- [YOUR OBJECTIVE]:
From the data, copy out every line in which the word "computer" appears.

[Collected data]
···
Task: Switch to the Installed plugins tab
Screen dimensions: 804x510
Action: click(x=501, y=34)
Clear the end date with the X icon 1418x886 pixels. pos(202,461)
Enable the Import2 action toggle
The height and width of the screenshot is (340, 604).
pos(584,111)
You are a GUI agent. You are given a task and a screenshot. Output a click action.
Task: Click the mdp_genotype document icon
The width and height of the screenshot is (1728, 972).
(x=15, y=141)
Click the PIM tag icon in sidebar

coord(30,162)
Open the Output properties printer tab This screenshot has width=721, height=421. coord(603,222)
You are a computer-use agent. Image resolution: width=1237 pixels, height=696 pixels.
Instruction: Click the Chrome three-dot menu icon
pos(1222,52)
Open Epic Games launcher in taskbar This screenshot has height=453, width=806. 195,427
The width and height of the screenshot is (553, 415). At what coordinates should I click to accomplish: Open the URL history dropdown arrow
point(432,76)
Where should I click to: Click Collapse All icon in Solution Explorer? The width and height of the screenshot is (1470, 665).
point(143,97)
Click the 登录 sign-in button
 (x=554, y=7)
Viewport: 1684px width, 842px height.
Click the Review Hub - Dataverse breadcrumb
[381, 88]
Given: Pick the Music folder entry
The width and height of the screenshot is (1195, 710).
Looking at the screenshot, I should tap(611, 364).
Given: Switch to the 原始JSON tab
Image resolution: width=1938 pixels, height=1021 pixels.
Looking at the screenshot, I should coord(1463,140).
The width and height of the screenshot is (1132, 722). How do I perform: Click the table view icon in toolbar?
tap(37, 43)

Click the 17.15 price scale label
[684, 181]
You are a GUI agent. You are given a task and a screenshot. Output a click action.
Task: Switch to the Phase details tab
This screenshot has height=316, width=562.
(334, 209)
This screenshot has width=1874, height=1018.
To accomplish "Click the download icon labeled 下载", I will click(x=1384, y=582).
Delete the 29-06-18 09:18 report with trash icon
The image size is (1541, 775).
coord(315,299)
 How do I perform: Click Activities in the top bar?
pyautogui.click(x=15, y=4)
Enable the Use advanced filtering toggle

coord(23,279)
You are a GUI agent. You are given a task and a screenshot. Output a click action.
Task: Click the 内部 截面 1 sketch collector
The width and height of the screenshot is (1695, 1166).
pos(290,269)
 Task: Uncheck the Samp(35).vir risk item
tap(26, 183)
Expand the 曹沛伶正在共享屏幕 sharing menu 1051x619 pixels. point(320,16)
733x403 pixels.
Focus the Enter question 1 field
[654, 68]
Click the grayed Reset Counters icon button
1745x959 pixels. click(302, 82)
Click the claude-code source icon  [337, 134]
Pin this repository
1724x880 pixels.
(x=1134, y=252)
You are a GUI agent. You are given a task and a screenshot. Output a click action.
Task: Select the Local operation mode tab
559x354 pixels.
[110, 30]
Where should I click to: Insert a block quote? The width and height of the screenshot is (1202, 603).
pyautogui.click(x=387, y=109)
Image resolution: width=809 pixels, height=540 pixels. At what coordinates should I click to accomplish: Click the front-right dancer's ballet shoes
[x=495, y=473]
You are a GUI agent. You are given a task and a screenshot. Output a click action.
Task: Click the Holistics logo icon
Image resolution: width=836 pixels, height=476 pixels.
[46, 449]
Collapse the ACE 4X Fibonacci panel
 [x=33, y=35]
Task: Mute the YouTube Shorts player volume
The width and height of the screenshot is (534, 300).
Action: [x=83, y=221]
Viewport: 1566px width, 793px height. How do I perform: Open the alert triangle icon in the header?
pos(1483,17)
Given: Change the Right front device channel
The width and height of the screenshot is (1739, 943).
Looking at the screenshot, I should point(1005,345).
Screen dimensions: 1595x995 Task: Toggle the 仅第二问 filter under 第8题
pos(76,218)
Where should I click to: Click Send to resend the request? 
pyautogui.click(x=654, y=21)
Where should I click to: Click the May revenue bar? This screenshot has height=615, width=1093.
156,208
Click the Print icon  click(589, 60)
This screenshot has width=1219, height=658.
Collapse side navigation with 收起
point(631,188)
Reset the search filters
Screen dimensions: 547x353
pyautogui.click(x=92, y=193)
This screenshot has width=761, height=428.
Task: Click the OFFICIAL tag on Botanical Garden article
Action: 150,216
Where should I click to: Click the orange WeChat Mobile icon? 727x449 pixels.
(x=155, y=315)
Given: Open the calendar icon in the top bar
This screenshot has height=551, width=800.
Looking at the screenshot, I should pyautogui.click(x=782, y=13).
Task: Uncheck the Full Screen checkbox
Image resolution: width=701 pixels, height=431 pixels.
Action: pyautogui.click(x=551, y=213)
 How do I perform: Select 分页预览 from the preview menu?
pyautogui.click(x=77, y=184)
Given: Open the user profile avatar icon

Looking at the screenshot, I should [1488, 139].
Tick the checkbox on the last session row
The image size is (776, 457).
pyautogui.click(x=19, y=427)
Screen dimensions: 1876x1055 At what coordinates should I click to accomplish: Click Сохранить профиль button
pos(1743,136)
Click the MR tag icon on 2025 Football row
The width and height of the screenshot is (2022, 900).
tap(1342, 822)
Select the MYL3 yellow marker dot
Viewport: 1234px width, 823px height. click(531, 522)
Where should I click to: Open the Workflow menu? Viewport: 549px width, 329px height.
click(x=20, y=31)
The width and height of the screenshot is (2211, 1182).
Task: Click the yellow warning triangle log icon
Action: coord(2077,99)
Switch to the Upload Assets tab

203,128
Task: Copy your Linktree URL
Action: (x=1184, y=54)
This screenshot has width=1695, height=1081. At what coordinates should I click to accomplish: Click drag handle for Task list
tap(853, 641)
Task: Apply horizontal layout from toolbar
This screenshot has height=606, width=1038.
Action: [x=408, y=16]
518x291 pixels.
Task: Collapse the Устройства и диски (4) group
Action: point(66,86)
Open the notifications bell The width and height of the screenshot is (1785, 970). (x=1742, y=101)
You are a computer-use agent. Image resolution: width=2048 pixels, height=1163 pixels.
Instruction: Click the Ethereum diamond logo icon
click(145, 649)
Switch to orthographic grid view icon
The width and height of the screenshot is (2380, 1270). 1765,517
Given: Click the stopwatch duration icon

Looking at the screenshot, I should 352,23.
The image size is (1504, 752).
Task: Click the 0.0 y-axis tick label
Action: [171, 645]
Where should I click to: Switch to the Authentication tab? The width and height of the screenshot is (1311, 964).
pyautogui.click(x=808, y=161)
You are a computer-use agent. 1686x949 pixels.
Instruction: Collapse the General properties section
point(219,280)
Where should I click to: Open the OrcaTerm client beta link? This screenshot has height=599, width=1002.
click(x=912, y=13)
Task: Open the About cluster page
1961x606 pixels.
···
- [ANSWER FOR THIS EXERCISE]:
You are a computer-use agent. Image resolution: width=1237 pixels, height=696 pixels.
You are a computer-use agent. Image resolution: width=2048 pixels, height=1163 pixels.
You are a computer-use agent. 1686x949 pixels.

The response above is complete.